> _MATERIAL SHOWN_

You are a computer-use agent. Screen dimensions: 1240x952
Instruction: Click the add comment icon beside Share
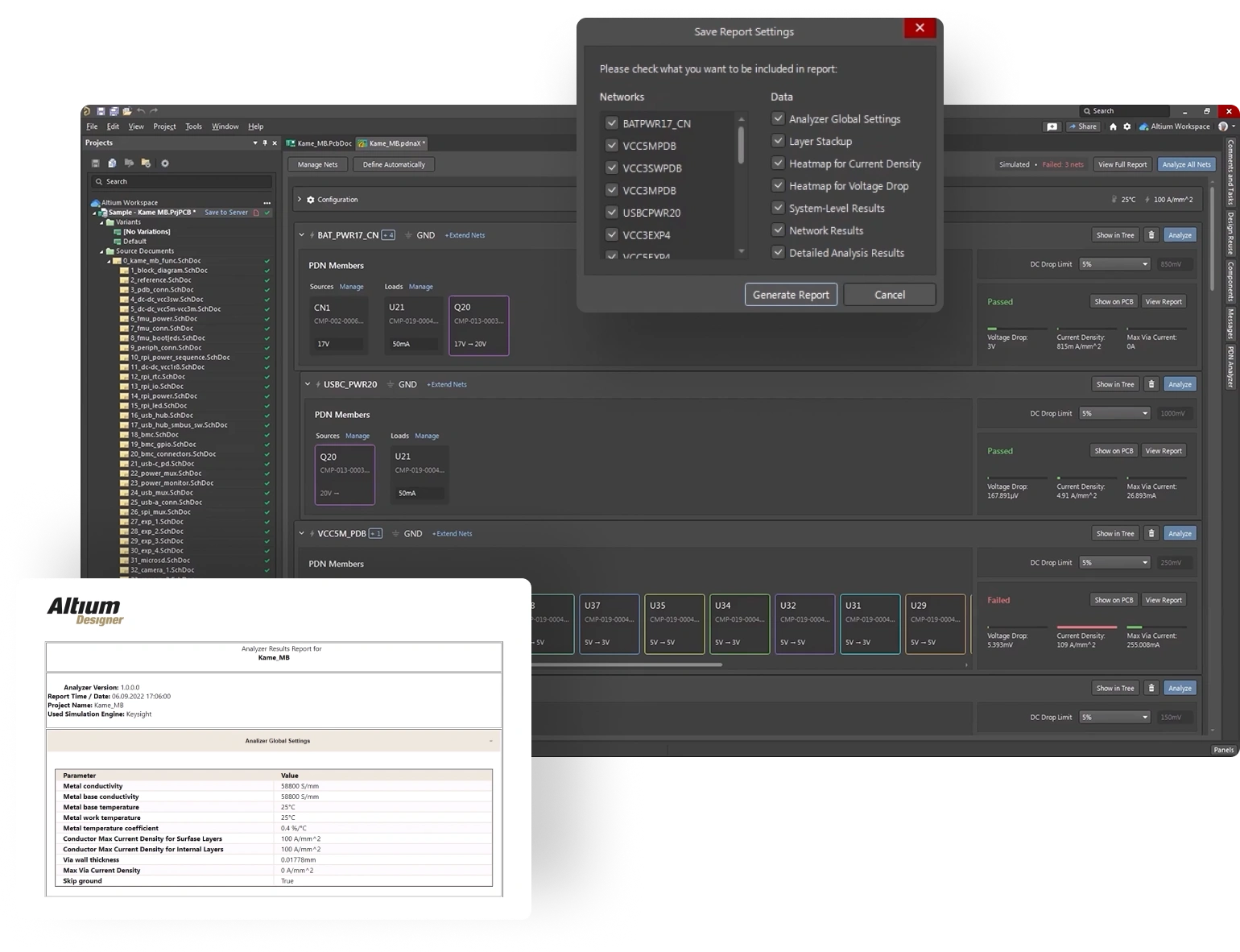pyautogui.click(x=1052, y=126)
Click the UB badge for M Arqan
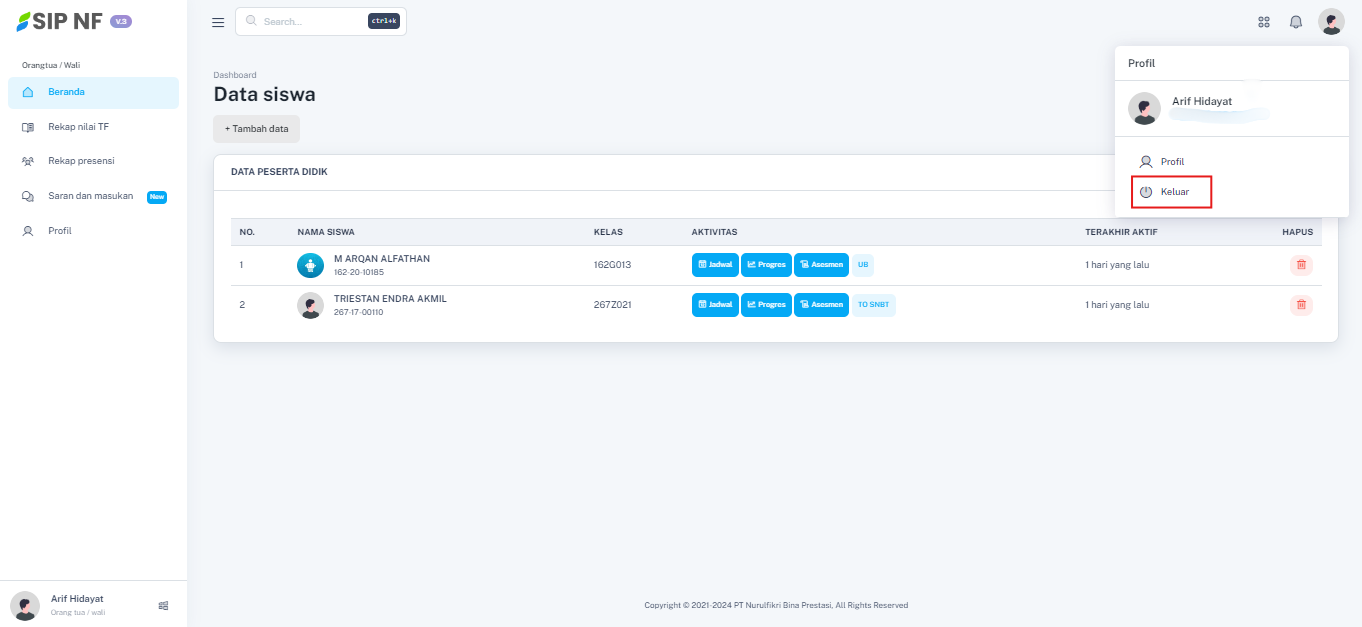1362x627 pixels. [x=863, y=265]
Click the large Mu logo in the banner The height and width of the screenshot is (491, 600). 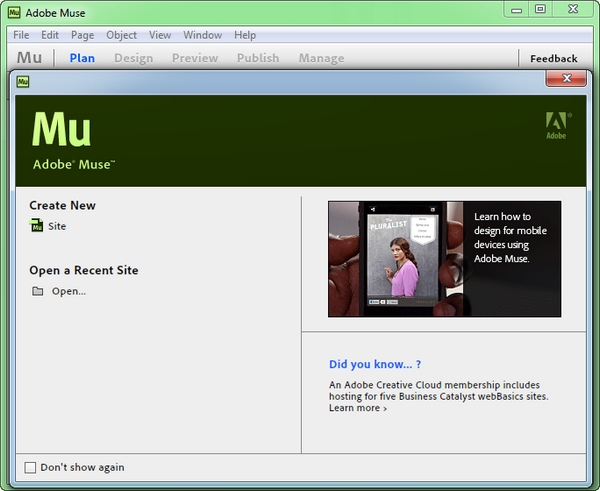(62, 129)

> _YOUR INSTRUCTIONS_
Please update the lines from the start through the line containing "1362x627 pixels. [x=863, y=265]", inclusive, replacing "badge" with "label" and changing nothing else. Leave the pictures out of your answer.

> _FINISHED EXERCISE_
You are a computer-use agent. Screen dimensions: 1240x952
Instruction: Click the add comment icon beside Share
pyautogui.click(x=1052, y=126)
Click the UB label for M Arqan
1362x627 pixels. [x=863, y=265]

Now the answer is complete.